* Information given
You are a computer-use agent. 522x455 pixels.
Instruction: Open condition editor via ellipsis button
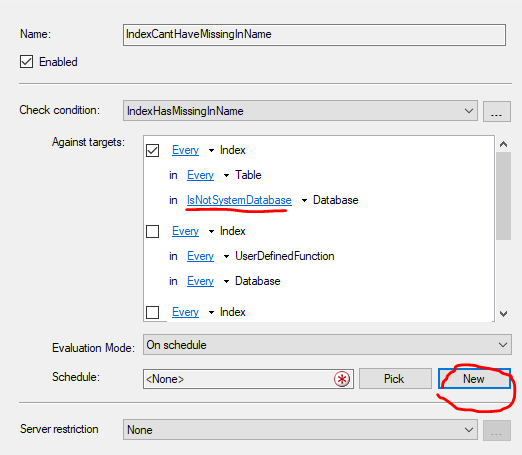[x=497, y=111]
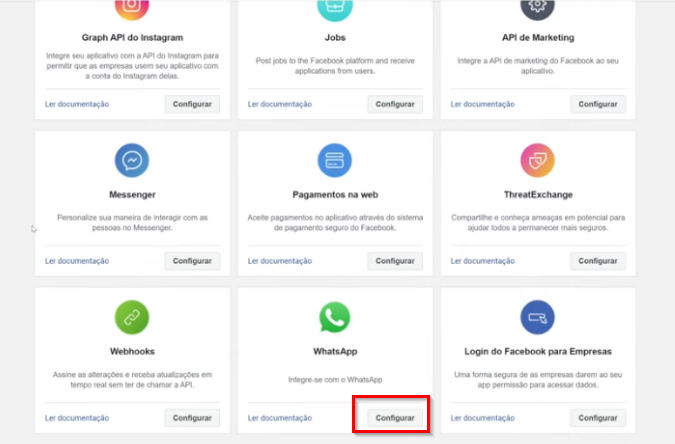The width and height of the screenshot is (675, 444).
Task: Select the WhatsApp card title
Action: point(335,351)
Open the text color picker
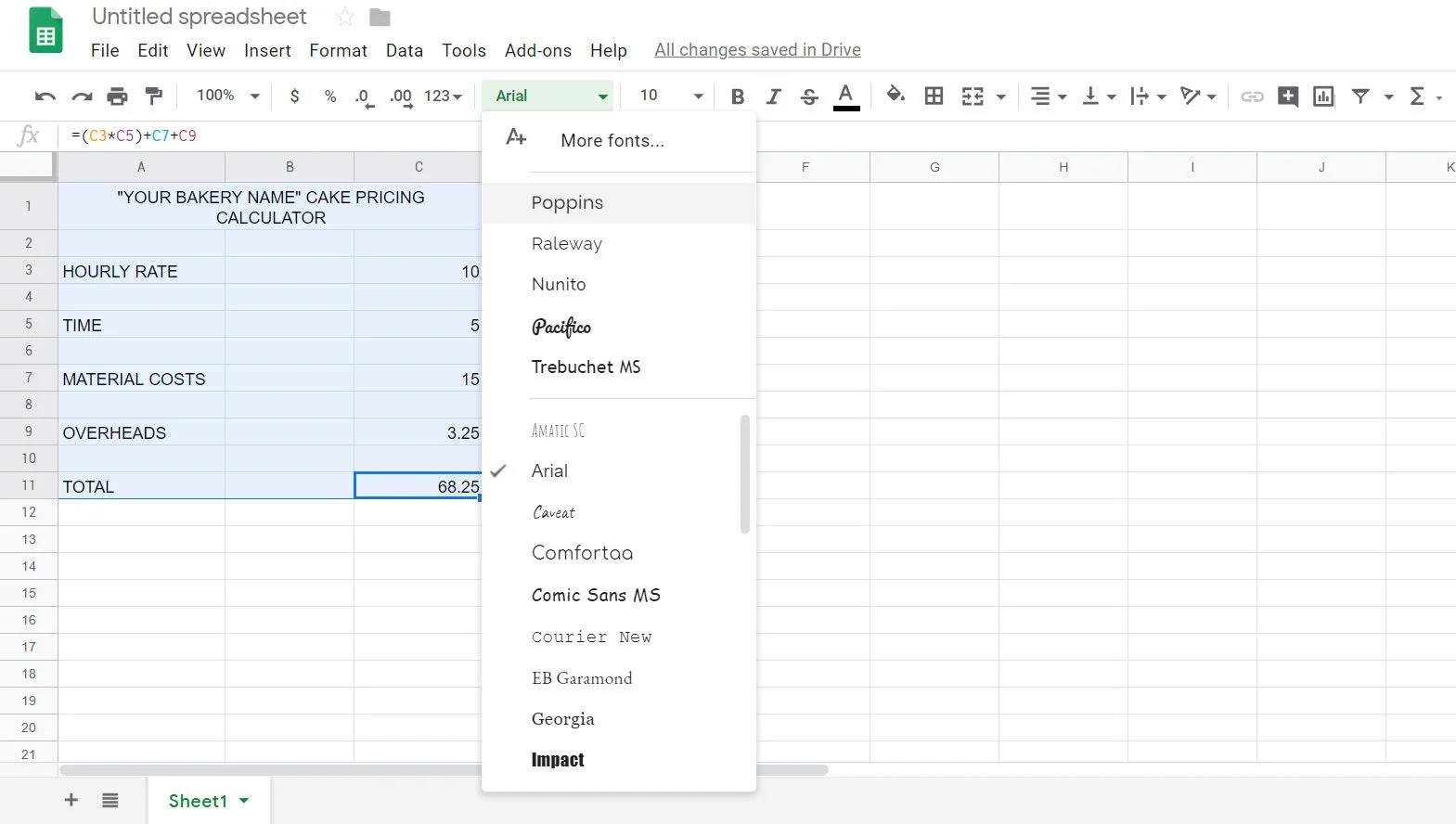This screenshot has width=1456, height=824. pos(845,96)
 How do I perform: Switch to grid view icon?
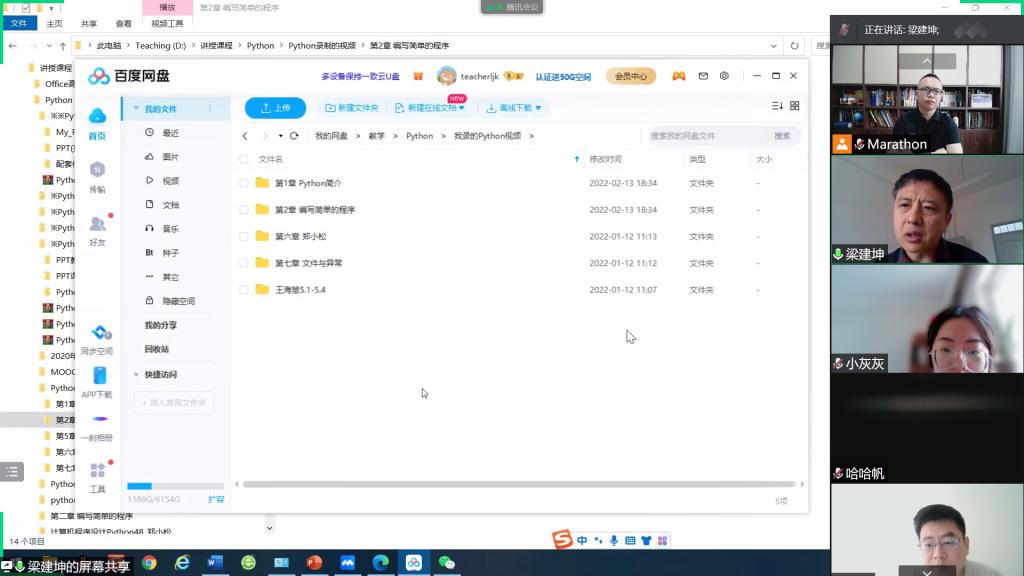pyautogui.click(x=795, y=106)
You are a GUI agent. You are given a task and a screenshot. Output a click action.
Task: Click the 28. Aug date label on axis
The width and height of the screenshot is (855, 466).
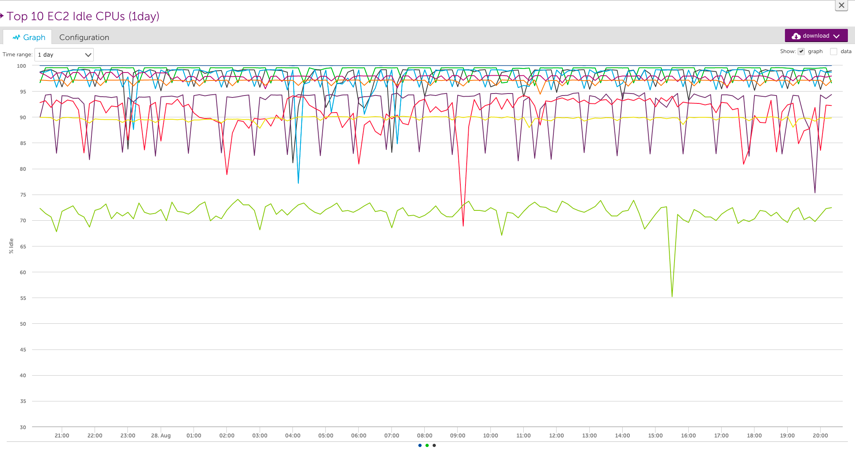pyautogui.click(x=160, y=436)
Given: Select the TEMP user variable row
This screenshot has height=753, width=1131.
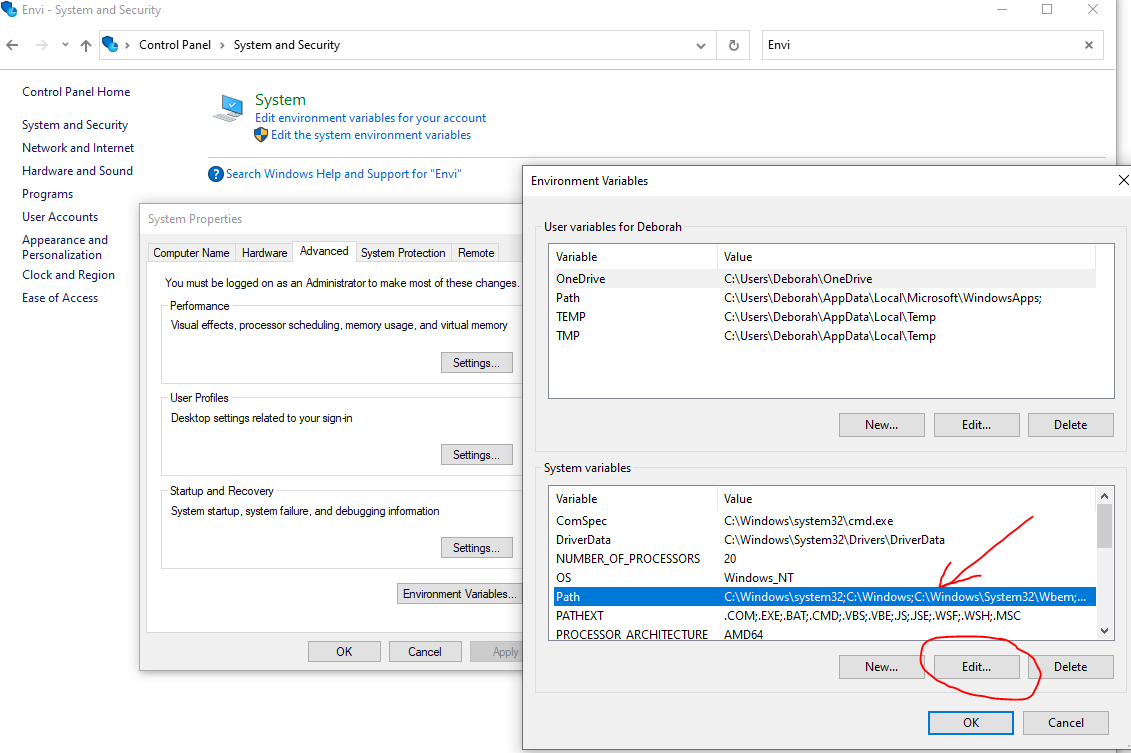Looking at the screenshot, I should (x=571, y=317).
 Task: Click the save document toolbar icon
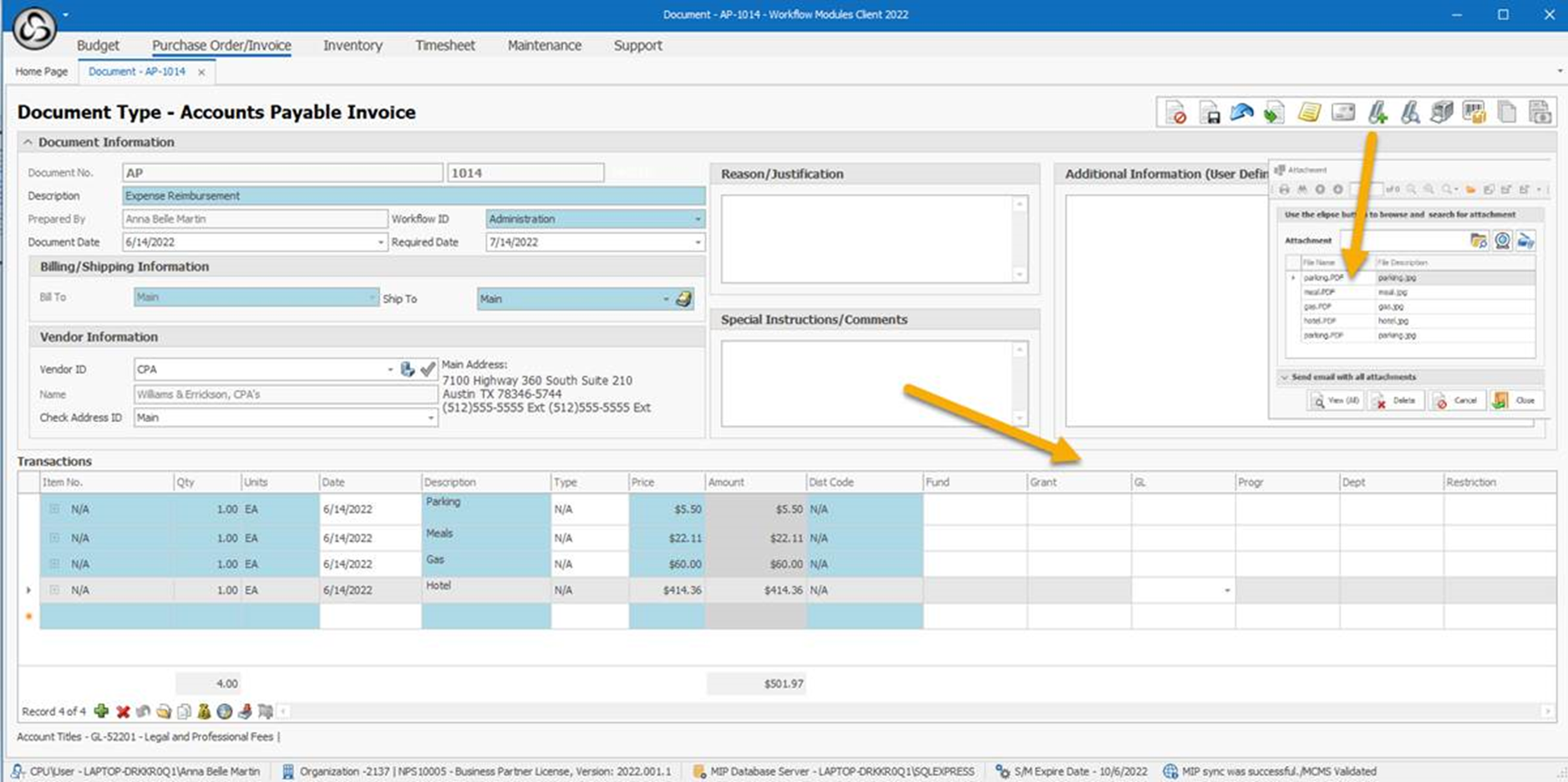coord(1209,113)
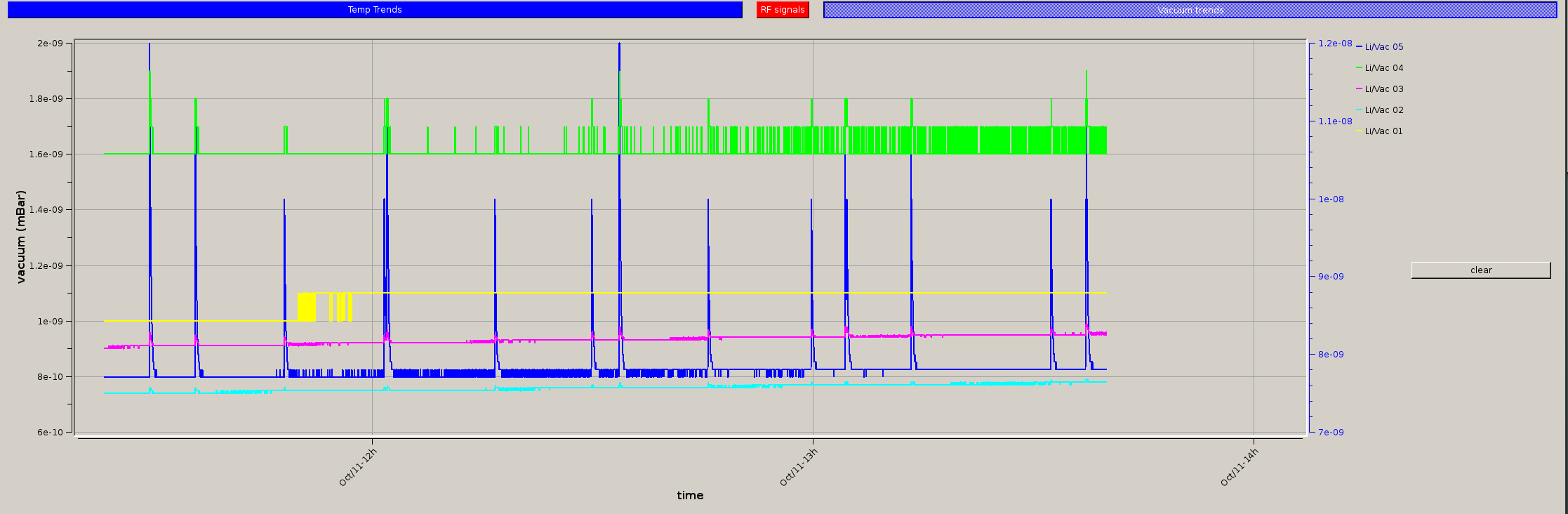Screen dimensions: 1568x514
Task: Click the "time" x-axis title
Action: [690, 496]
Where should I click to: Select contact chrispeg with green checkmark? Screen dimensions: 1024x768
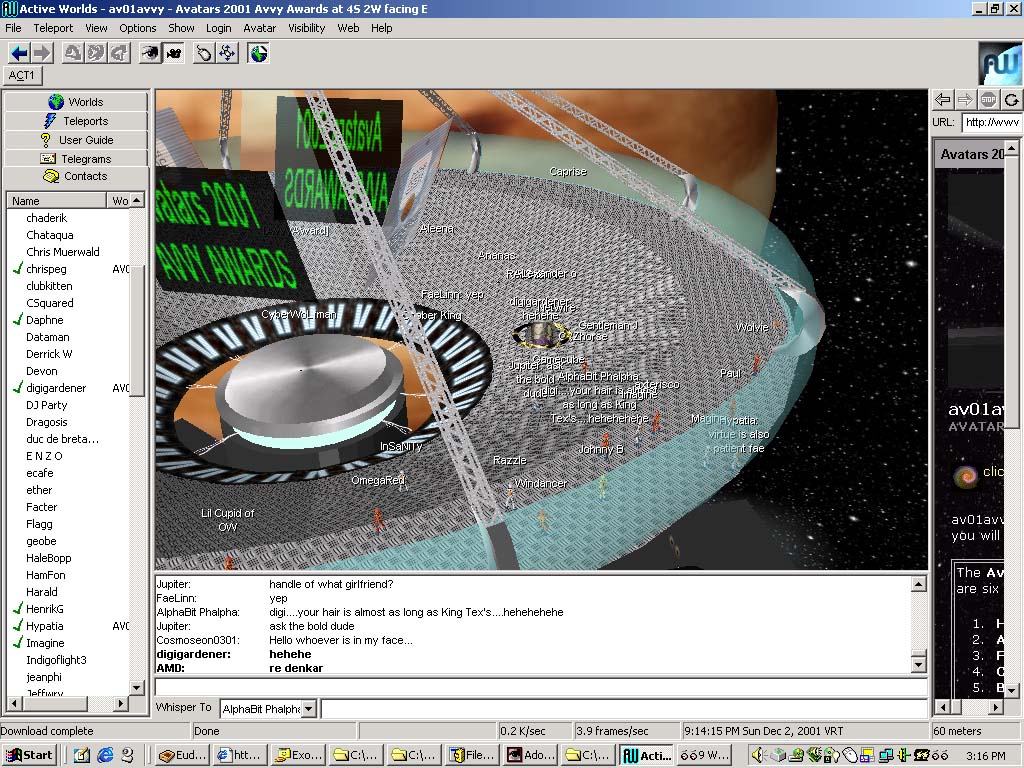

* Instructions for the task
Transcribe every entry word for word, excluding images.

* Problem solution
You are a computer-use agent. 522x455 pixels.
Instruction: Open condition editor via ellipsis button
[x=497, y=111]
The width and height of the screenshot is (675, 444).
Task: Select the WhatsApp card title
Action: point(335,351)
Open the text color picker
This screenshot has width=1456, height=824. pos(845,96)
 How do I perform: Switch to grid view icon?
pyautogui.click(x=795, y=106)
You are a GUI agent. You are given a task and a screenshot. Output a click action.
Task: Click the 28. Aug date label on axis
The width and height of the screenshot is (855, 466).
pyautogui.click(x=160, y=436)
Given: Select the TEMP user variable row
This screenshot has height=753, width=1131.
Looking at the screenshot, I should (x=571, y=317).
 Task: Click the save document toolbar icon
coord(1209,113)
Screen dimensions: 1568x514
Task: Click the "time" x-axis title
Action: [690, 496]
Where should I click to: Select contact chrispeg with green checkmark? Screen dimensions: 1024x768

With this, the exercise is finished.